When a field is changed, the format validation is run and will do two things.

  1. It will mark invalid fields are the fieldWithErrors CSS class. This can be used to appropriately highlight the error to the user. For example, the following CSS rule will outline the field in red:

    .fieldWithErrors {
    border: 3px solid red;

  2. An event will also be issued in the field to indicate whether or not the field is valid. The events to watch for are fv:onInvalid and fv:onValid. These events can be used to hide/show error messages such the following which will display a pre-defined error message:

    $$('input').each(function(inputElem) {
    inputElem.observe("fv:onInvalid", function() {
    $(this.identify() + "-error").show();}.bind(inputElem));
    inputElem.observe("fv:onValid", function() {
    $(this.identify() + "-error").hide();}.bind(inputElem));

    Or any number of other actions. For example, you may wish to display a popup error message such as those provided by Prototype Window or add messages to an error flash area as commonly done in Rails apps or toggle the submit button as enabled/disabled. Using these events allows you to add whatever actions you desire when the
    validation fails (or passes).



Anonymous said...

Hi Steven, this validation method is amazing.. but i cant figure out how to use it..

called the formValidation.js file on my HEAD section...

add this:
vf.addValidationForField("email", "email", "email");

added the fieldWithErrors class to my CSS file...

on my form i have an input field with the id 'email'..


sorry for bother..

Steven Pothoven said...

First, I would recommend placing the javascript at the end of the BODY section for both performance reasons (see http://developer.yahoo.com/performance/rules.html#js_bottom) and because the call to addValidationForField is going to be looking for the element in the HTML so if it hasn't loaded yet, it won't find it.
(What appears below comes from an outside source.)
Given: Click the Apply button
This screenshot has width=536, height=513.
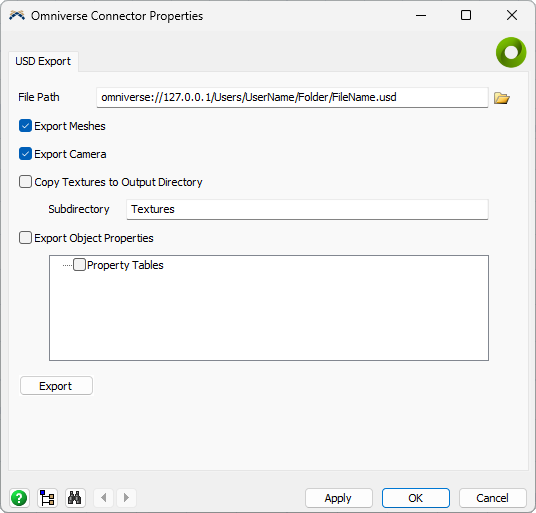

Second, I don't think I said it in the blog post, but I'm pretty sure for formValidation.js depends on prototype.js so be sure to include that too. I recommend using Google's hosted copy at http://ajax.googleapis.com/ajax/libs/prototype/ to both save bandwidth on your site, but also to take advantage of it being pre-cached in your browser from someone else's web page.

BAC said...

recommend that a server side validation script is also implemented in case JavaScript is turn off in the browser.

Steven Pothoven said...

Yes, you should never depend on the client to be safe.

Anonymous said...

This is outstanding work and your isEditKey function saved the day for me. I'm writing similar JavaScript and was very stuck on how to eliminate edit keys. Although, I'm not exactly sure what these lines are intended for:

if (!Prototype.Browser.IE && !Prototype.Browser.WebKit) {
var _f = Prototype.Browser.KHTML ? 127 : 46;

Steven Pothoven said...

I believe the code you're referring to is:

// IE and Safari do not issue the keypress events for edit kets which utilize this function,
// however, some regular keys will be marked as edit keys if we allow them to run this
// code in regular keystrokes (ex. '-' = 45 and '.' = 46 in Safari).
if ( !Prototype.Browser.IE &&
!Prototype.Browser.WebKit ) {

var deleteKey = Prototype.Browser.KHTML ? 127 : 46;
switch (keyCode) {
case 8: // backspace
case 9: // tab
case 33: // page-up
case 34: // page-down
case 35: // end
case 36: // home
case 37: // left-arrow
case 38: // up-arrow
case 39: // right-arrow
case 40: // down-arrow
case 45: // insert
case deleteKey:
isEdit = true;

So, this switch statement will only come into play for non-IE or WebKit (Safari) browsers, like Firefox. For most of these, the key code of 46 would be the delete key. However, for KHTML (Konqueror) browsers the delete key code is 127, so the 'deleteKey' variable is set 127 for KHTML or 46 otherwise to check for the delete key.

Anonymous said...

That did the trick Steven. Created the code for JQuery:

if ( !$.browser.msie && !$.browser.webkit ) {

Don't have to support Konqueror so I only have a single case for the delete key. Thanks for your help!!!

Steven Pothoven said...

Glad I could help!

Since the time of this post, I've migrated over to jQuery primarily myself. If you have a jQuery version of this code, I'd be happy to add it here.